Barefoot, with gummed eyes, I crawled into my parents' bed. I felt frozen, not with cold, but with the python's grip of foreboding: They'll find it. At once. What a ridiculous hiding place! It's not a hiding place at all, just a light-brown package stuck into a row of books with slightly less light-brown jackets. It stands out among the books because it's thicker and wider and taller, like a bandit who has wrapped himself in sackcloth and thrust himself into a procession of nuns. Father and Mother would be locked up in the Russian Compound, or taken to Acre jail. They might even be deported in handcuffs to Cyprus or Mauritius or Eritrea, or possibly to the Seychelles. The word "banishment" pierced my chest like a stiletto.

And what would I do all alone in this apartment, knowing as well as I did how quickly it could change from being small and pleasant to being huge and sinister, in the nights, weeks, and years to come, alone at home, alone in Jerusalem, and alone altogether, since my grandparents (both sets), aunts, and uncles were all murdered by Hitler, and they would murder me, too, when they got here and dragged me out of my wretched hiding place in the broom closet. Anti-semitic drunken British soldiers, or bloodthirsty Arab gangs. Because we are the few and we are in the right and we always were in the right but we were always few, surrounded on all sides and without a friend in the world. (Apart from Sergeant Dunlop? And you go spying on him and stealing secrets from him. Traitor traitor. You're doomed.)

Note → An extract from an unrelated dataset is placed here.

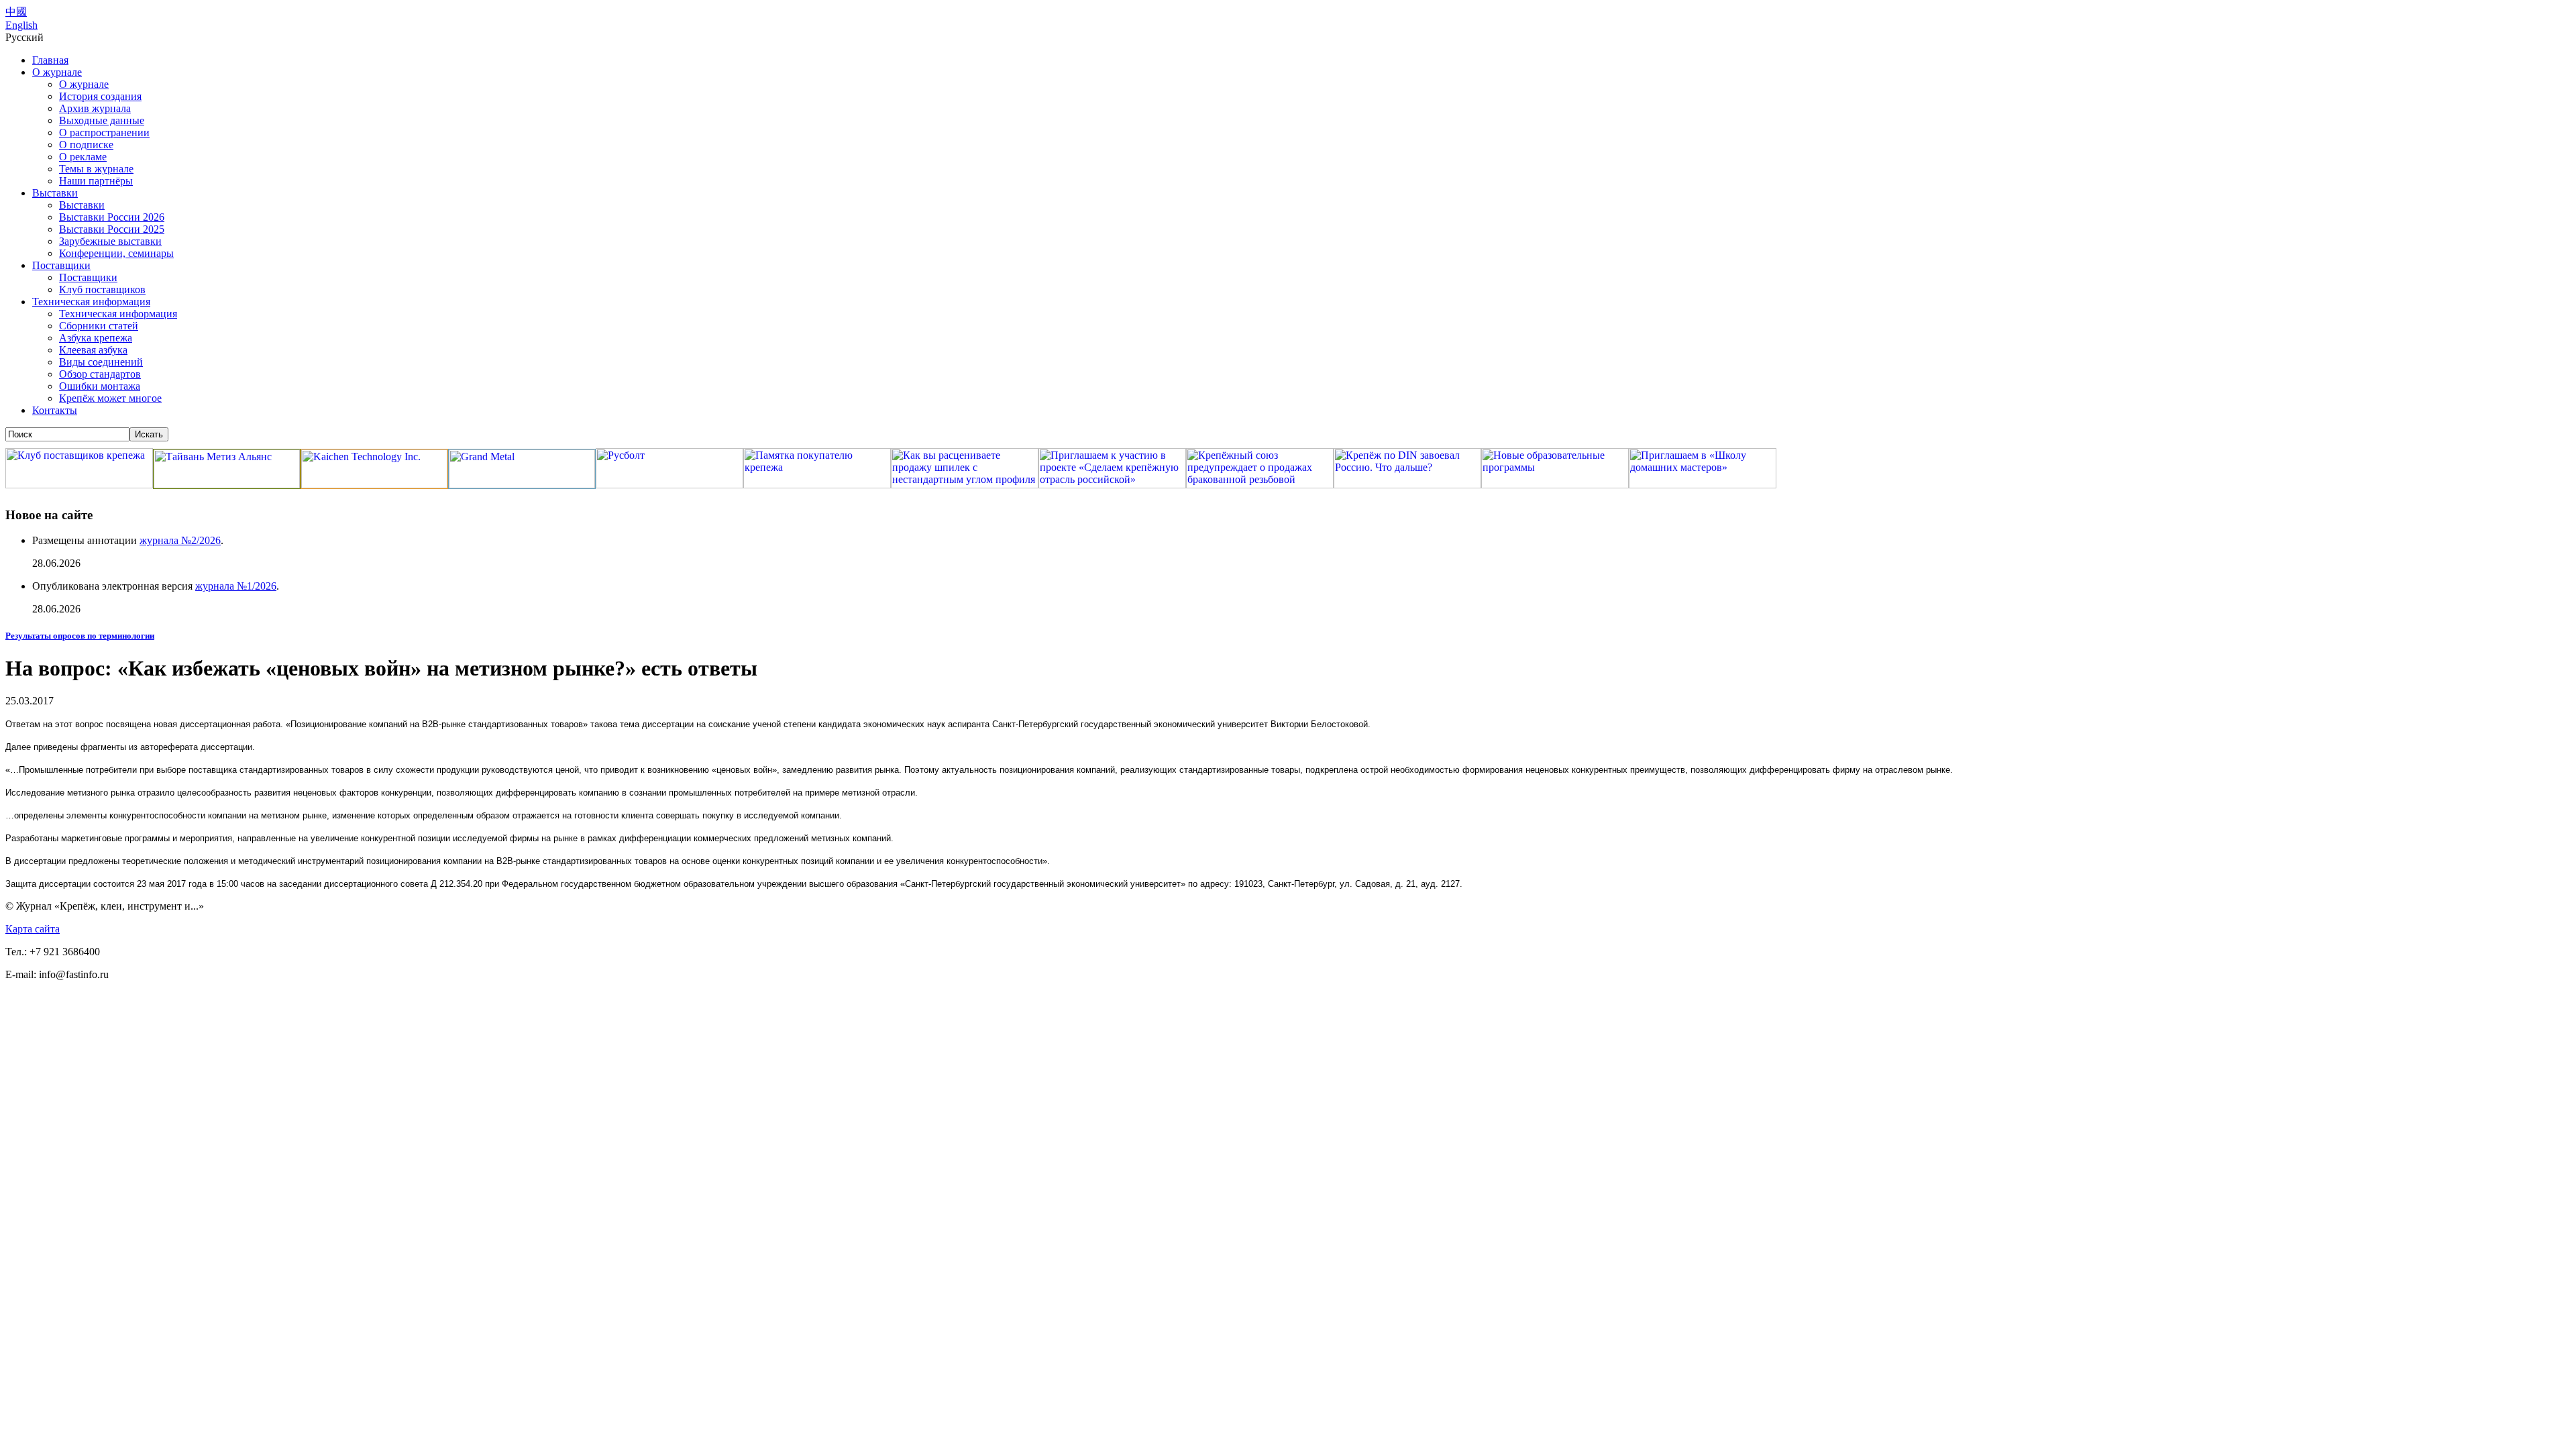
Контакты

For a few moments we lay there in bed, the three of us. We did not speak. Then Father's quiet voice came, a voice that seemed to paint in the darkness of the room a ring of common sense:

"The paper. We still have another thirty-two minutes. I definitely have time to go and get the paper."

My mother said:

"Please stay. Don't go."

I backed her up, trying to make my voice more like his than like hers:

"Yes, really, Dad, don't go. It's definitely not rational to take risks for a newspaper."

He came back a moment later, still in his blue pajamas and his black open-backed sandals, smiling self-deprecatingly, as if he had returned from hunting a lion in the jungle for us. And he handed the paper to my mother.